A pochi giorni dal Giorno della Memoria, bisognerebbe chiedersi perché Yehoshua e Grossman abbiano scelto queste deviazioni per parlare della Shoah. La loro sofisticazione narrativa potrebbe derivare dal fatto che, essendo entrambi nati in Israele in famiglie che non erano state marcate direttamente dal traumatismo della Shoah, non si sono permessi di abbordare questo argomento in modo letterale.

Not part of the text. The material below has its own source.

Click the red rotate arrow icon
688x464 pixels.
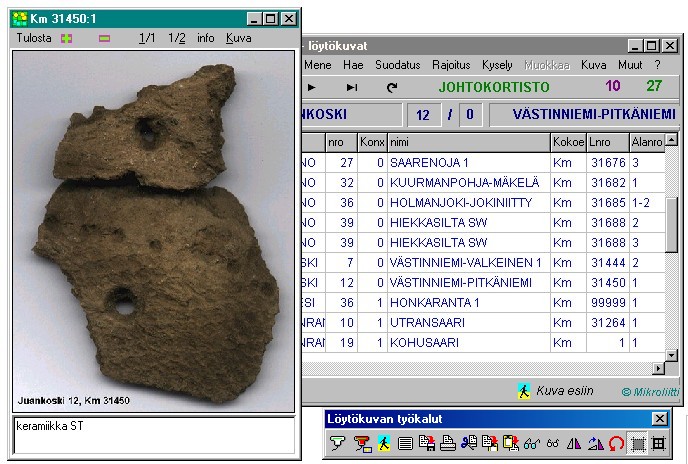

Si pensi che anche un sopravvissuto come Aharon Appelfeld non descrive l’assassinio stesso ma lo accenna in modo apofatico attraverso i suoi numerosi romanzi, dove egli racconta gli eventi che precedono immediatamente la Shoah (Badenheim 1939), la vita nascosta di ebrei rifugiati nelle fattorie rutene (Paesaggio con bambina) o insieme ai partigiani (Il partigiano Edmond) oppure la vita di un orfano nel dopo guerra (Il ragazzo che voleva dormire). Se un sopravvissuto come Appelfeld non ha potuto esprimere la dimensione indicibile della morte stessa, a maggior ragione questa missione era difficilmente realizzabile per due scrittori che hanno avuto la fortuna di nascere nella Palestina mandataria (Yehoshua) o nel giovane Stato di Israele (Grossman).

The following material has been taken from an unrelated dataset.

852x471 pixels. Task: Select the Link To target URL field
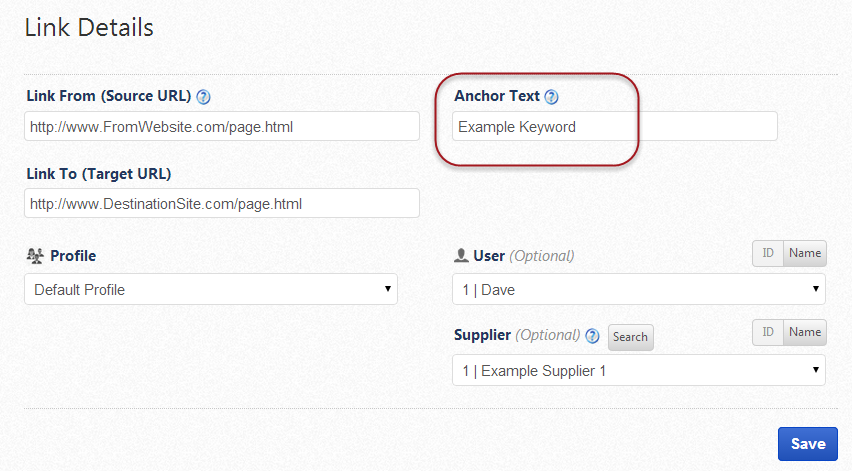tap(222, 204)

È anche possibile che l’orizzonte letterario israeliano sia stato marcato negativamente dallo scrittore Yehiel De-Nur (dal suo vero nome Jechiel Fajner, più conosciuto sotto lo pseudonimo di Ka-Tsetnik 135633). La prosa testimoniale di questo sopravvissuto, spesso intrecciata con la finzione, ha provocato delle reazioni negative, dovute a certe deviazioni pornografiche. Infatti, Ka-Tsetnik descrive, fra altre atrocità, lo sfruttamento sessuale di donne e ragazzi ebrei da parte degli aguzzini tedeschi. Questa brutta impressione, lasciata da un’opera letteraria che ha raccontato l’orrore nei suoi particolari più squallidi, è stato forse una ragione in più per trovare dei modi raffinati nell’evocazione letteraria e stilizzata della Shoah.